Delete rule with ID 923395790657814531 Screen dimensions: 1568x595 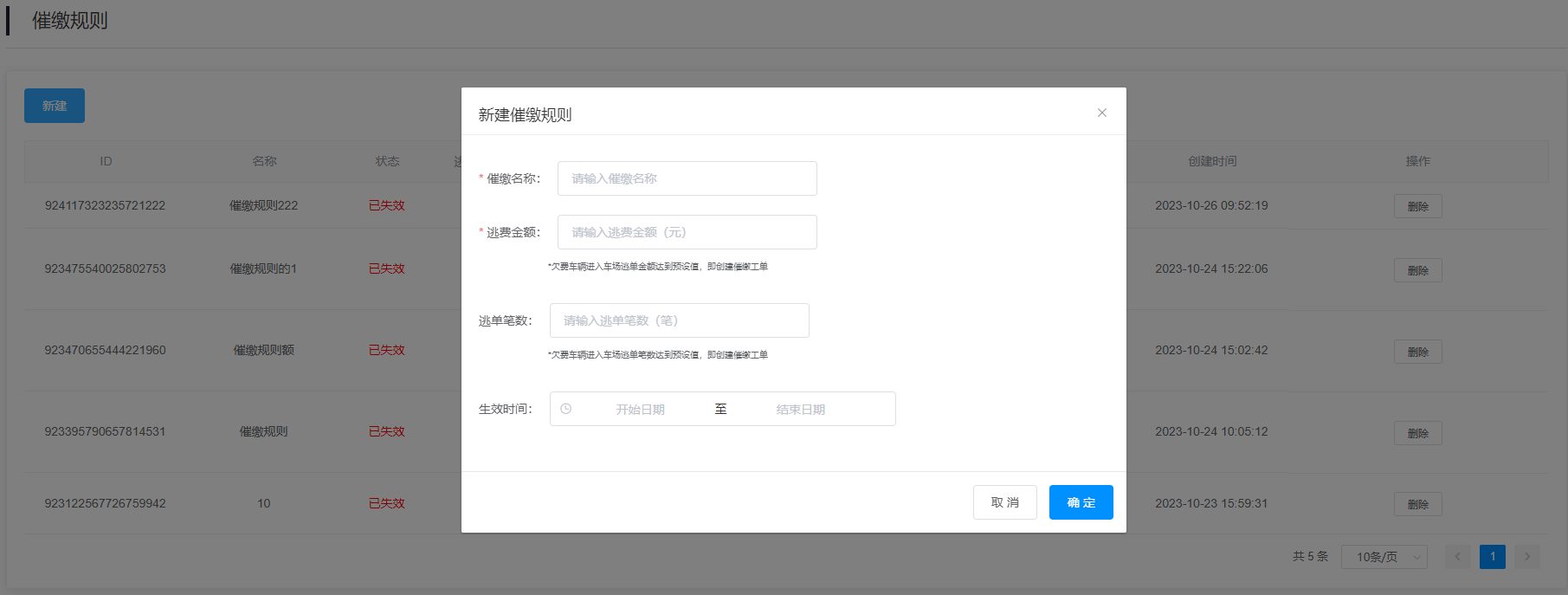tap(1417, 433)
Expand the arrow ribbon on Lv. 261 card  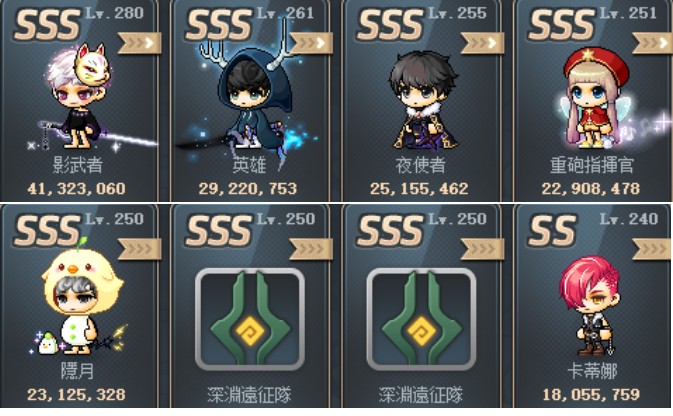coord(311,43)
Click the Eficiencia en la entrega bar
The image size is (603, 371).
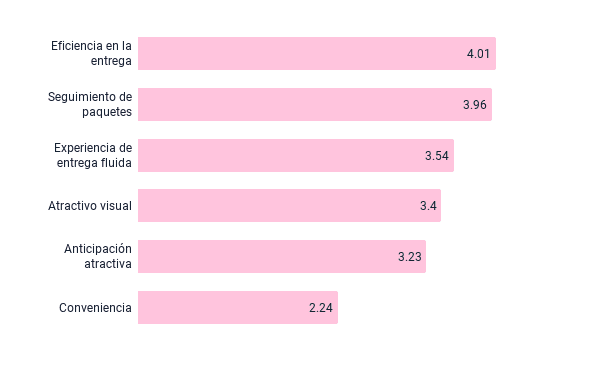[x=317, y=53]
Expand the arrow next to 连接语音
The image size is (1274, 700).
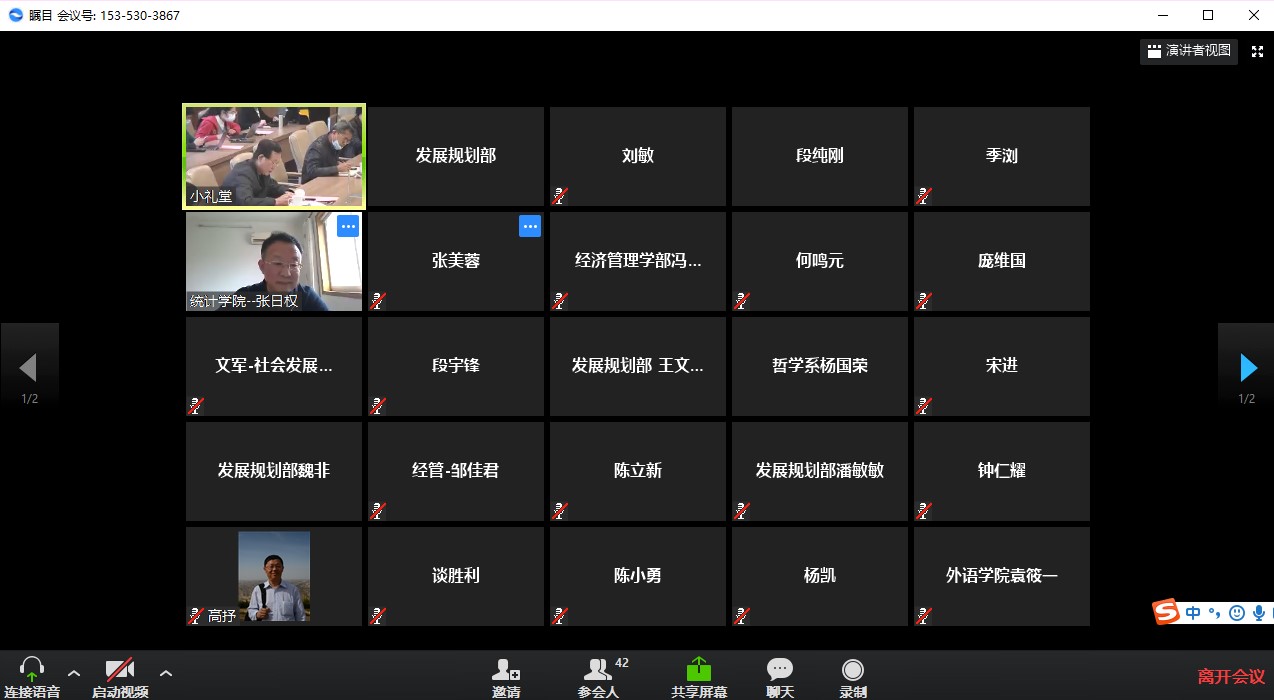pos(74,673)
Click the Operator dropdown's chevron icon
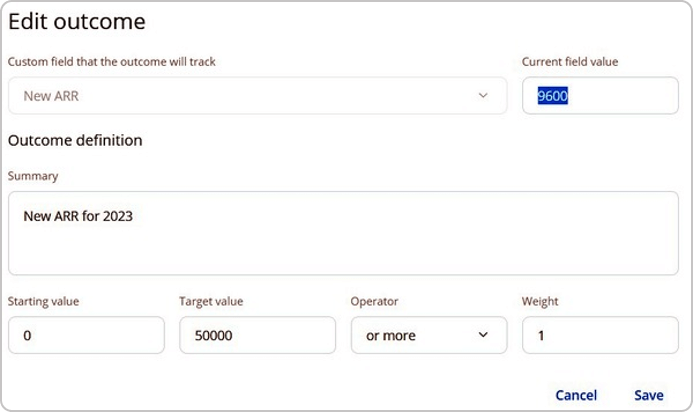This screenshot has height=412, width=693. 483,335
☆ ☆ ☆ ☆
> [Your instructions]:
In the data above, find the line containing "The image size is (1274, 700)."; from there, please write out each line through the end, exactly, with the pictures omitted.

> [Result]:
The image size is (1274, 700).
pos(74,673)
Click the Operator dropdown's chevron icon
This screenshot has height=412, width=693. 483,335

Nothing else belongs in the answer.